The median age in the city was 37.3 years. 28.2% of residents were under the age of 18; 11.4% were between the ages of 18 and 24; 18.1% were from 25 to 44; 32.3% were from 45 to 64; and 10.1% were 65 years of age or older. The gender makeup of the city was 49.0% male and 51.0% female.

===2000 census===
As of the census of 2000, there were 160 people, 56 households, and 43 families residing in the city. The population density was 293.6 PD/sqmi. There were 63 housing units at an average density of 115.6 /sqmi. The racial makeup of the city was 97.50% White, 1.25% Asian, and 1.25% from two or more races.

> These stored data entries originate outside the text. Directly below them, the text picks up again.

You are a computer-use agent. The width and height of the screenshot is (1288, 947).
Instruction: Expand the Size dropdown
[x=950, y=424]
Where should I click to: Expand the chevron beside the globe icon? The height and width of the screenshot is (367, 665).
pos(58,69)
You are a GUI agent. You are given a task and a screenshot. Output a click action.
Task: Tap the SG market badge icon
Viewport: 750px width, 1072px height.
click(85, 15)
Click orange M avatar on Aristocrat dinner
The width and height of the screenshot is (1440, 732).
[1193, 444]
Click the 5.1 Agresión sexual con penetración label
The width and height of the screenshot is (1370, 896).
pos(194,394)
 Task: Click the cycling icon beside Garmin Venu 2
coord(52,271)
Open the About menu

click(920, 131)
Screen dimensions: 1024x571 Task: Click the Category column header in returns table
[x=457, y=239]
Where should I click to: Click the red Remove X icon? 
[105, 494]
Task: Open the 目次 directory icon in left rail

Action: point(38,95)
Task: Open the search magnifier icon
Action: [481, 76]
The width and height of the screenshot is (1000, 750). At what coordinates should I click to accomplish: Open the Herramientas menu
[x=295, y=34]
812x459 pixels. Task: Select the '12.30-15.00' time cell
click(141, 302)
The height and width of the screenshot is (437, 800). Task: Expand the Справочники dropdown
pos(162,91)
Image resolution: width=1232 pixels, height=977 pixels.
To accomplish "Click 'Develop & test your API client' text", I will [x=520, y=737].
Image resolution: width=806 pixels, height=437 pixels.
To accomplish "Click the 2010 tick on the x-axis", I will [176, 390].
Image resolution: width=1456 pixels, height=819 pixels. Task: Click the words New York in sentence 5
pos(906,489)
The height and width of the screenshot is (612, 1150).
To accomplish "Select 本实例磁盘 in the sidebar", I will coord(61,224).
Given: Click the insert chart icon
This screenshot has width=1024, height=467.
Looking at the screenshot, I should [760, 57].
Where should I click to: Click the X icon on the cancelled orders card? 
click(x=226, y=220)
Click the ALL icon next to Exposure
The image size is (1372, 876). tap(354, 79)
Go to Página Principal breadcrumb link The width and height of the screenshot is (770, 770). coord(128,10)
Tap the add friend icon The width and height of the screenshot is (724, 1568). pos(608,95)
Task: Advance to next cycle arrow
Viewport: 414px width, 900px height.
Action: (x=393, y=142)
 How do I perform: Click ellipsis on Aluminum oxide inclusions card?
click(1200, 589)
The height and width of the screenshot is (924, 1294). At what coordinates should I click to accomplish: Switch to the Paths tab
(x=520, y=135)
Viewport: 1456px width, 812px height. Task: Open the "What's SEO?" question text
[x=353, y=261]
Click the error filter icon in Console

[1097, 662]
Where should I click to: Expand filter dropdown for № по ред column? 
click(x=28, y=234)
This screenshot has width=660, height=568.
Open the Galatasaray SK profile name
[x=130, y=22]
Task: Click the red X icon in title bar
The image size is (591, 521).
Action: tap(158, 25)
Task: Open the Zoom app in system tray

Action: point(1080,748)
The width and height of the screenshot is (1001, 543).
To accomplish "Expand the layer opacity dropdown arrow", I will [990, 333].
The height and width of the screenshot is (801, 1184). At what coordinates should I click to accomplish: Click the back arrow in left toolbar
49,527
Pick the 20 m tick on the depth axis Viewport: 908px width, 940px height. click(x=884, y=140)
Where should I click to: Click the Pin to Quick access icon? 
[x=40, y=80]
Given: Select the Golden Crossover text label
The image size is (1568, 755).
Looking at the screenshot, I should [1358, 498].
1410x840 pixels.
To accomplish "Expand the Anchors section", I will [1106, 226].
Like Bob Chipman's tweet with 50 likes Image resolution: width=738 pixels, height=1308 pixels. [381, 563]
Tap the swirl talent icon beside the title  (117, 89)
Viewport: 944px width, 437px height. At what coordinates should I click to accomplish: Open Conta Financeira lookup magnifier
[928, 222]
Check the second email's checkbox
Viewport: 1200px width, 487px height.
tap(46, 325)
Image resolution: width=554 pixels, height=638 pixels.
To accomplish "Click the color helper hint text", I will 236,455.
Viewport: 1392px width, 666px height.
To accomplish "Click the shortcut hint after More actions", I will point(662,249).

There were 56 households, out of which 42.9% had children under the age of 18 living with them, 64.3% were married couples living together, 5.4% had a female householder with no husband present, and 23.2% were non-families. 19.6% of all households were made up of individuals, and 8.9% had someone living alone who was 65 years of age or older. The average household size was 2.86 and the average family size was 3.33.

In the city, the population was spread out, with 33.8% under the age of 18, 6.9% from 18 to 24, 26.9% from 25 to 44, 20.0% from 45 to 64, and 12.5% who were 65 years of age or older. The median age was 36 years. For every 100 females, there were 97.5 males. For every 100 females age 18 and over, there were 107.8 males.

The median income for a household in the city was $42,656, and the median income for a family was $44,219. Males had a median income of $31,458 versus $21,250 for females. The per capita income for the city was $13,996. None of the families and 1.3% of the population were living below the poverty line, including no under eighteens and 13.3% of those over 64.

==Education==
BCLUW Community School District operates public schools serving Whitten. The schools are BCLUW Elementary School in Conrad, BCLUW Middle School in Union, and BCLUW High School in Conrad.

The Union-Whitten school district served Whitten until July 1, 1992, when it merged into BCLUW.